(Sumber: pks.id) |
Wakil Ketua MPR dari fraksi PKS, Hidayat Nur Wahid, menyatakan bahwa partainya konsisten menjadi oposisi pemerintah pada periode pemerintahan 2019-2024.
"Kami PKS, sudah memutuskan berada di luar kabinet. Kami berada sebagai oposisi apapun namanya. Dan kami sampaikan bahwa berada di luar kabinet, berada menjadi oposisi, tidak semaunya masuk dalam koalisi, itu juga justru menyelamatkan demokrasi," kata Hidayat.
"Karena kalau demokrasi artinya semua orang bergabung di pemerintahan, lah terus siapa yang melakukan check and balance? Kami menyediakan diri untuk menjadi yang meningkatkan dan menyelamatkan marwah demokrasi dengan berada di oposisi itu," tambah Hidayat.
PKS menghormati pihak pemenang Pemilu 2019. Pada pemilu 2019 lalu, PKS berkoalisi dengan Gerindra mendukung Prabowo Subianto-Sandiaga Uno.
(Sumber: tirto.id) |
"Sekali lagi, kami menghormati rasionalisasi dasar daripada pemilu, yaitu kalau yang menang silakan memimpin. Rasionalnya kan begitu. Kalau yang belum menang ya rasionalnya kami berada di luar. PKS melakukan semacam itu. Karenanya, jangan sampai kemudian kalau bertemu artinya PKS minta untuk koalisi, ya enggak lah. PKS minta menteri, apalagi," ungkap Hidayat.
Ia menilai bahkan kursi menteri untuk partai pendukung Jokowi-Ma'ruf saja masih kurang, apalagi masing-masing sudah mengajukan banyak calon.
"Silakan berikan itu kepada pendukung Pak Jokowi. Kami, saya PKS, yang kemarin bukan koalisi Pak Jokowi, kami berada di luar kabinet untuk menyelamatkan dan meningkatkan kualitas berdemokrasi," tambah Hidayat.
Namun, Hidayat tidak menutup kemungkinan PKS bertemu dengan Presiden Jokowi, persoalannya adalah kapan waktu terbaik untuk pertemuan tersebut.

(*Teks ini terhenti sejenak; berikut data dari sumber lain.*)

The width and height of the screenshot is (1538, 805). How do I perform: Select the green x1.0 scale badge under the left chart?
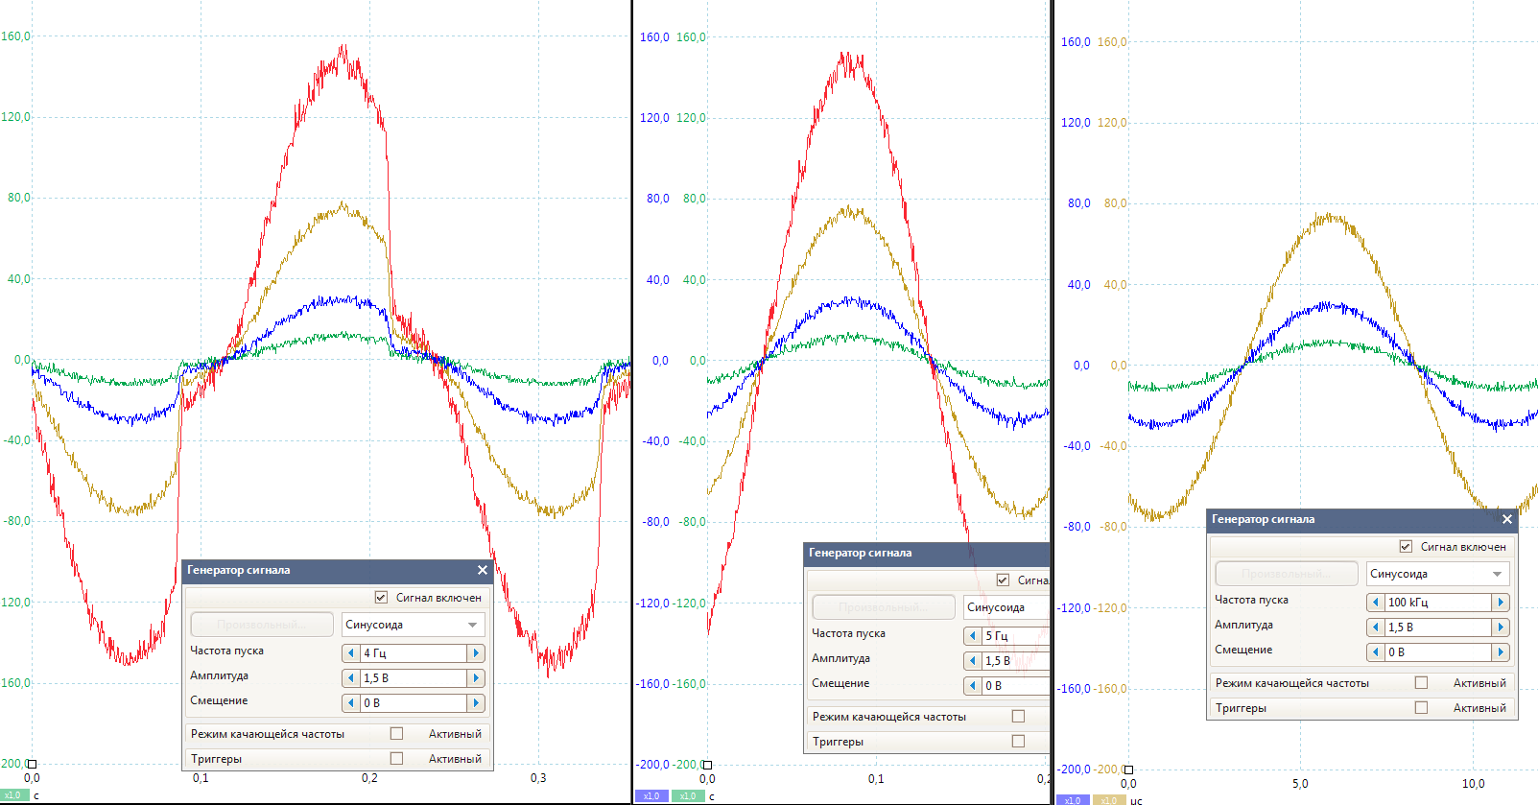pyautogui.click(x=13, y=795)
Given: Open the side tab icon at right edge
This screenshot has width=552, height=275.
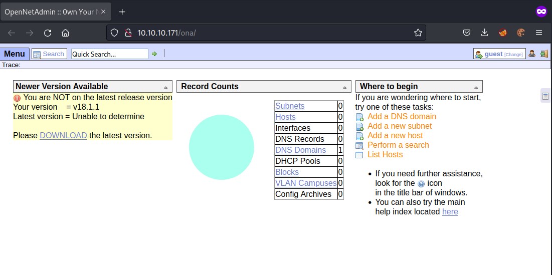Looking at the screenshot, I should tap(545, 96).
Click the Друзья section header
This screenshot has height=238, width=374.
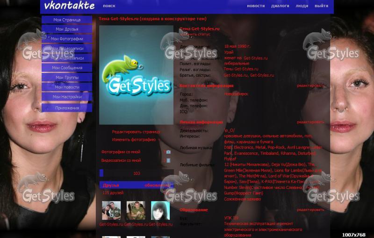click(111, 185)
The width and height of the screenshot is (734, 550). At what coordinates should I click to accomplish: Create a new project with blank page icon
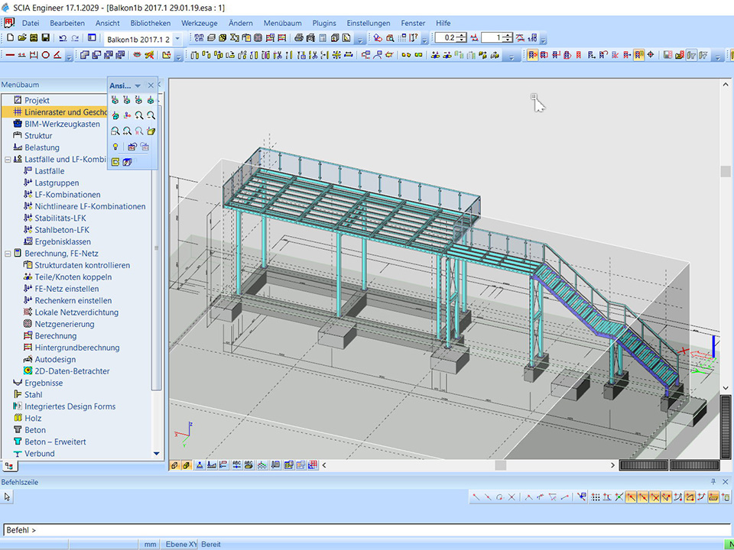pos(10,37)
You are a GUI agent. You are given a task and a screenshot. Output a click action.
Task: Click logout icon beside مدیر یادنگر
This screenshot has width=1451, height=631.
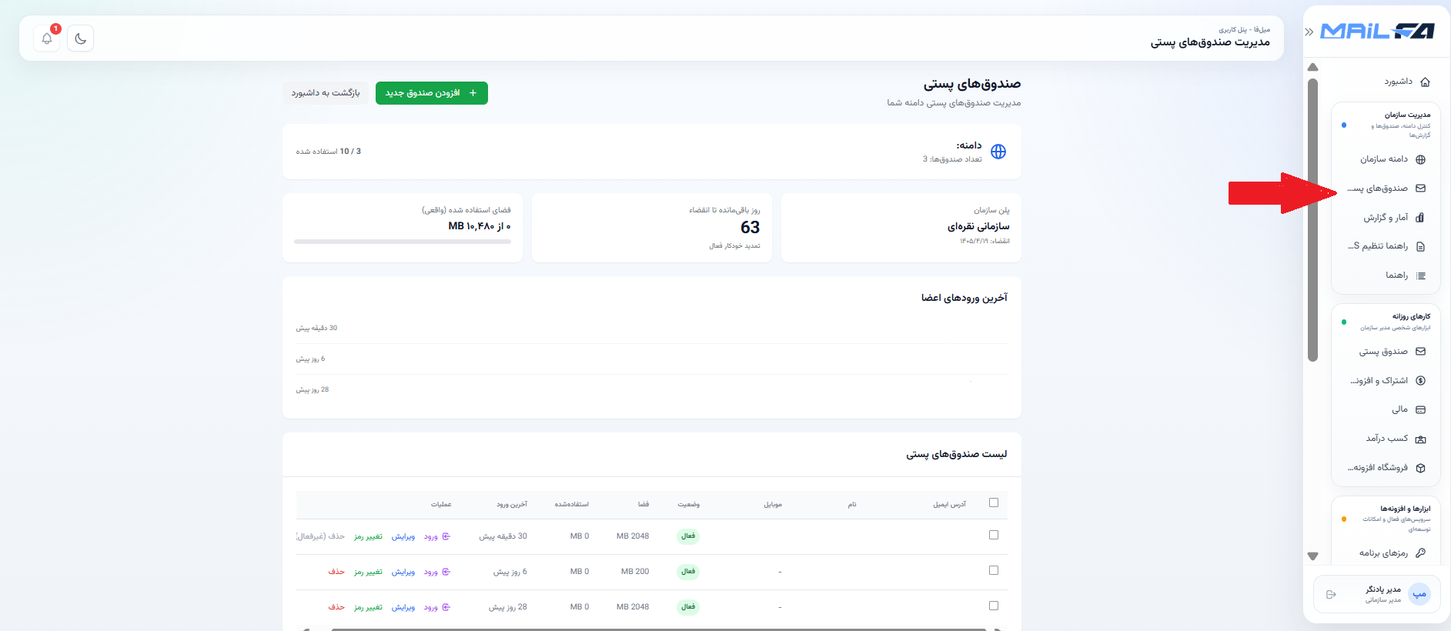(1331, 594)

Joko Widodo dan Ma'ruf Amin (Sumber: suaramerdeka.com) |
"Ya (pertemuan) setelah kemudian tidak ada kegaduhan terkait masalah minta jabatan menteri, koalisi, dan sebagainya," ungkap Hidayat.
Hidayat menegaskan, bahwa tidak apa-apa bila PKS bertindak sendirian sebagai oposisi di DPR.

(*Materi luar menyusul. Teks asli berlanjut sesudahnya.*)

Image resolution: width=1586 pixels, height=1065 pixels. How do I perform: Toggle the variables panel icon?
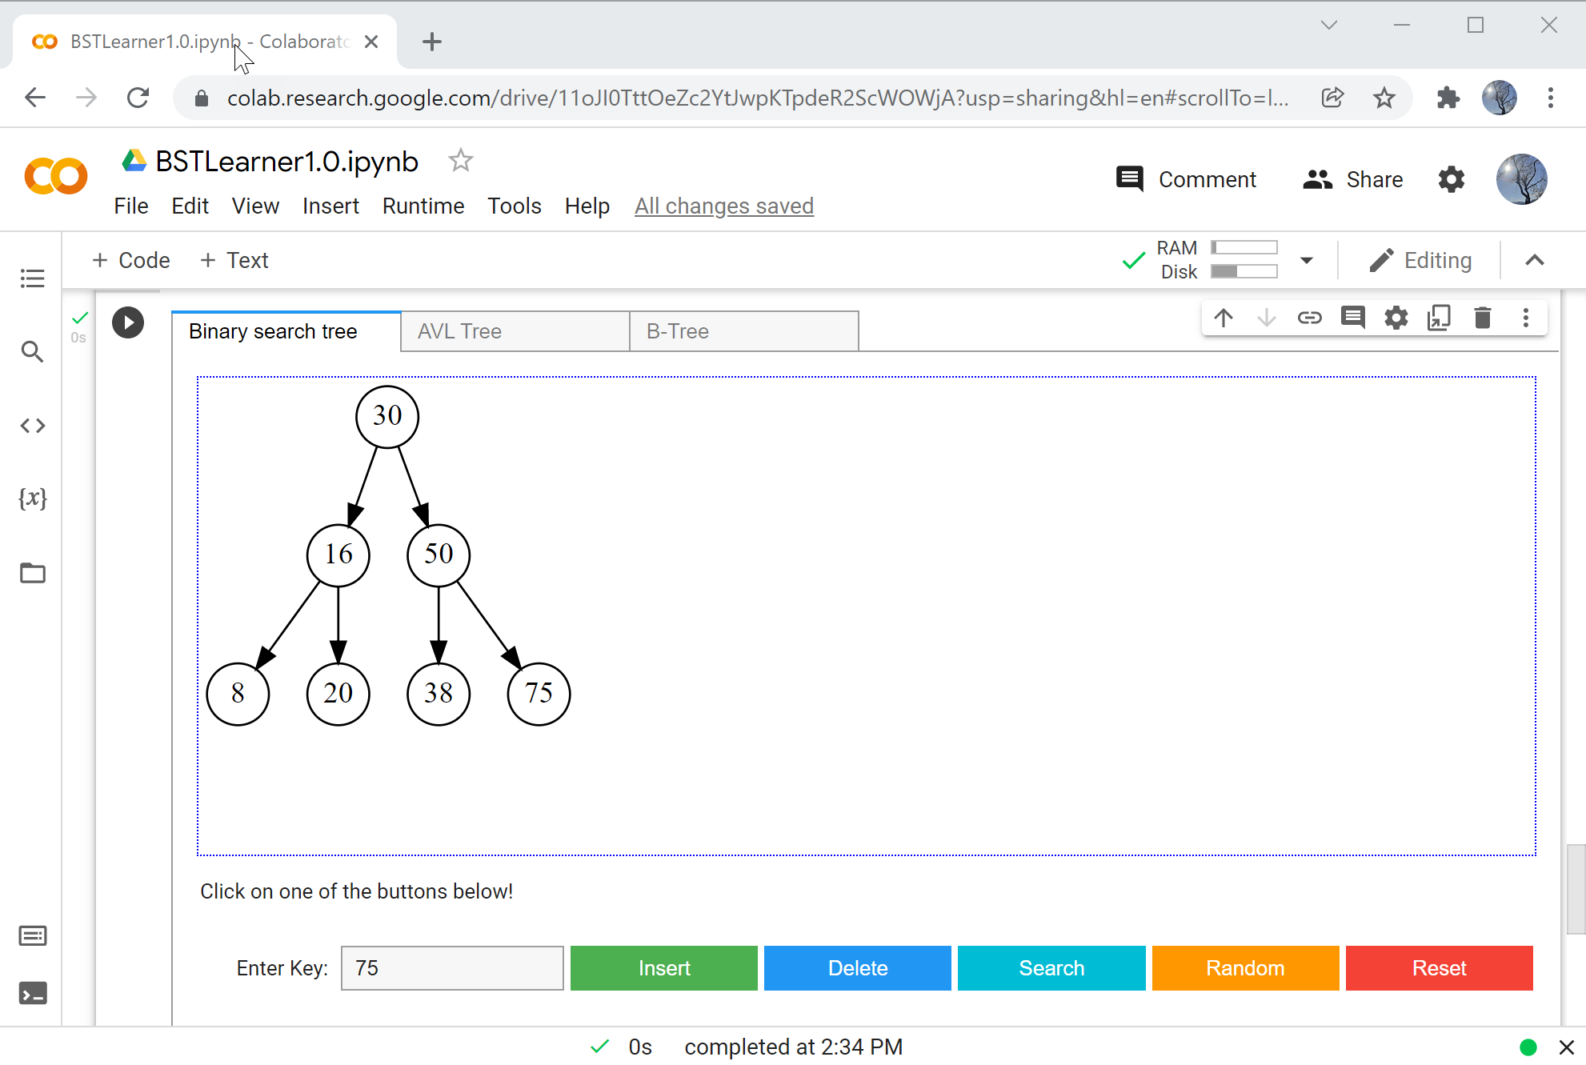pyautogui.click(x=32, y=498)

"Dalam sistem presidensial semacam ini seharusnya seluruh anggota DPR itu melakukan kontrol. Kalau program pemerintahnya tidak bagus, bermasalah, anda lihat rapat-rapat di komisi semuanya begitu kritis terhadap program pemerintah. Jadi kami tidak takut sendirian karena pada hakikatnya nanti kawan-kawan kami anggota DPR akan melakukan kritik terhadap hal-hal yang tidak sesuai dari yang seharusnya atau janji kampanye," jelas Hidayat.

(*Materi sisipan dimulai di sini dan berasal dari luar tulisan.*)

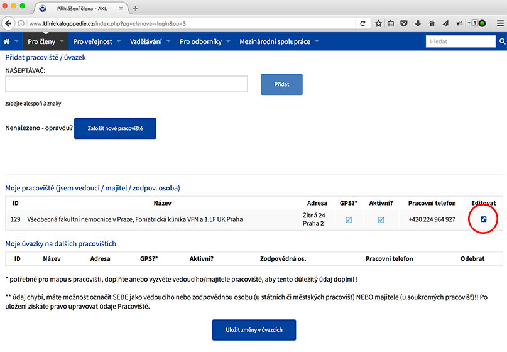Bookmark this page with the star icon
The height and width of the screenshot is (352, 507).
coord(378,23)
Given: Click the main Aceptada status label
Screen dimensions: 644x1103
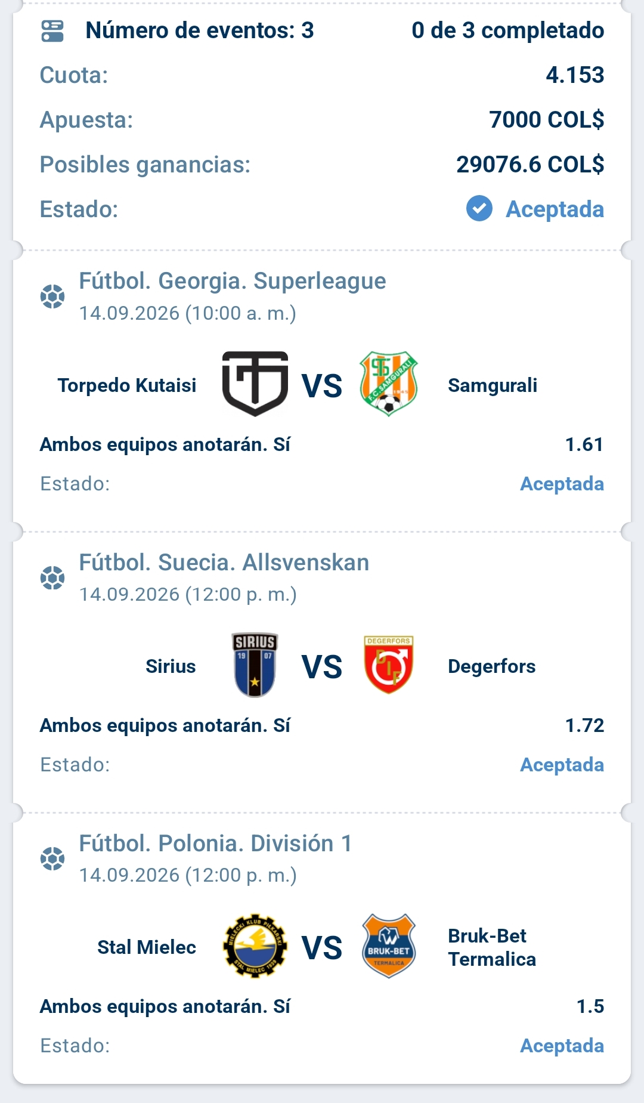Looking at the screenshot, I should pyautogui.click(x=555, y=209).
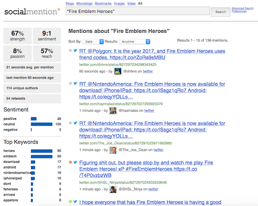Click the socialmention logo
The height and width of the screenshot is (206, 258).
(32, 12)
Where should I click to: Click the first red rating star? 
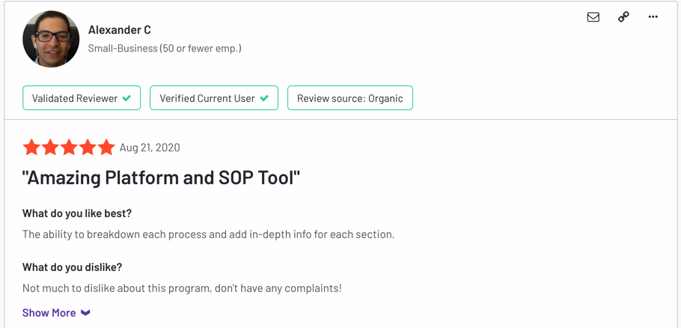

Presiden Jokowi tampaknya membuka ruang untuk kubu oposisi bergabung dalam kabinet. Apalagi Presiden pada pekan lalu bertemu dengan Ketua Umum Partai Demokrat, Susilo Bambang Yudhoyono dan Ketua Umum Partai Gerindra, Prabowo Subianto.
(Sumber: Google) |
Usai melakukan pertemuan dengan Jokowi, Prabowo sudah melakukan safari politik ke sejumlah ketua umum partai koalisi Jokowi.
"Secara prinsip, PKS biasa diundang dan biasa mengundang. Kita berpolitik itu bersilaturahim, tapi timing juga dipentingkan. Jangan sampai kesannya ada pertemuan, kemudian artinya mau koalisi, mau gabung, minta menteri, padahal katanya komposisi menteri antara profesional partai dan profesional non-partai," ucap Hidayat.
Bila jatah untuk partai hanya 40% dari total jumlah kabinet, maka dengan 34 kementerian berarti hanya ada sekitar 16 menteri untuk partai. Padahal partai pendukung Jokowi-Ma'ruf Amin lebih dari 6 partai.
"Saya tahu ada keinginan (pertemuan Jokowi-PKS) ini. Presiden PKS sudah memberikan jawabannya. Pertemuan itu baik-baik saja, tapi timing-nya harus dipertimbangkan dengan sebaik-baiknya supaya tidak menimbulkan salah paham," tambah Hidayat.